** Page extract **

— START —

Ferrihydrite-Modified Ti-Fe2 O3 as an Effective Photoanode: The Role of Interface Interactions in Enhancing the Photocatalytic Activity of Water Oxidation.

Abstract

Semiconductor electrodes integrated with cocatalysts are key components of photoelectrochemistry (PEC)-based solar-energy conversion. However, efforts to optimize the PEC device have been limited by an inadequate understanding of the interface interactions between the semiconductor-cocatalyst (sem|cat) and cocatalyst-electrolyte (cat|ele) interface. In our work, we used ferrihydrite (Fh)-modified Ti-Fe2 O3 as a model to explore the transfer process of photogenerated charge carriers between the Ti-Fe2 O3 -Fh (Ti-Fe2 O3 |Fh) interface and Fh-electrolyte (Fh|ele) interface. The results demonstrate that the biphasic structure (Fh/Ti-Fe2 O3 ) possesses the advantage that the minority hole transfer from Ti-Fe2 O3 to Fh is driven by the interfacial electric field at the Ti-Fe2 O3 |Fh interface; meanwhile, the holes reached at the surface of Fh can rapidly inject into the electrolyte across the Fh|ele interface. As a benefit from the improved charge transfer at the Ti-Fe2 O3 |Fh and Fh|ele interface, the photocurrent density obtained by Fh/Ti-Fe2 O3 can reach 2.32 mA cm-2 at 1.23 V versus RHE, which is three times higher than that of Ti-Fe2 O3 .

— END —

Transcribe the passage of the ferrihydrite photoanode abstract above, from "Ferrihydrite-Modified Ti-Fe2 O3" up to and including "of Water Oxidation.".

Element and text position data

— START —

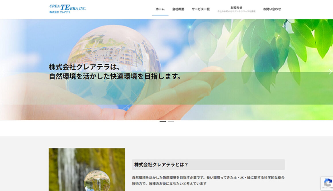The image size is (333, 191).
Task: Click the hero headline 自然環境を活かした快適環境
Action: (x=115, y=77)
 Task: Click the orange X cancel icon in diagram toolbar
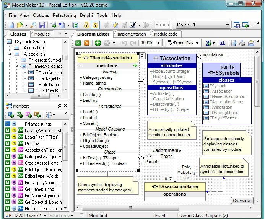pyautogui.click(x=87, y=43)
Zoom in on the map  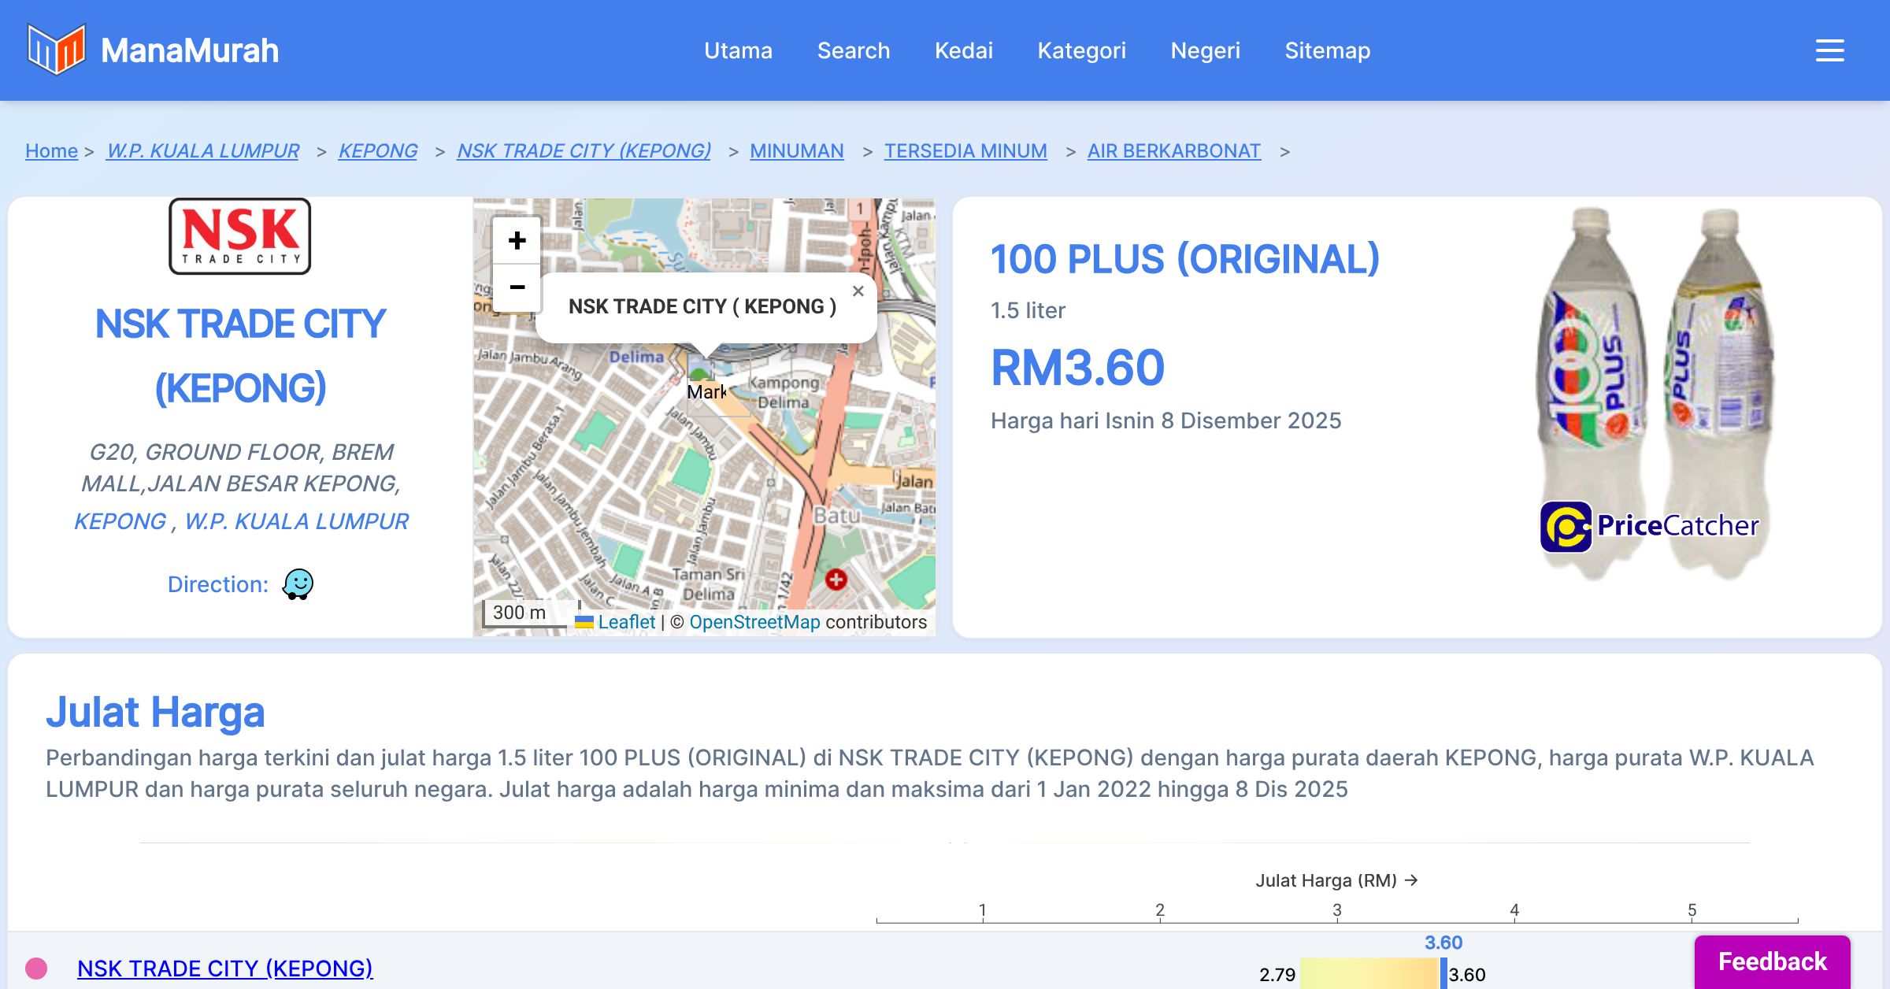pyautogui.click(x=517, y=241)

— END —
— START —

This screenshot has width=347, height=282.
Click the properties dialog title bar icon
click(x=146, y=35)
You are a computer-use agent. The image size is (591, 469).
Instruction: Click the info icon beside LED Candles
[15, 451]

— END —

** Completed exercise **
Ferrihydrite-Modified Ti-Fe2 O3 as an Effective Photoanode: The Role of Interface Interactions in Enhancing the Photocatalytic Activity of Water Oxidation.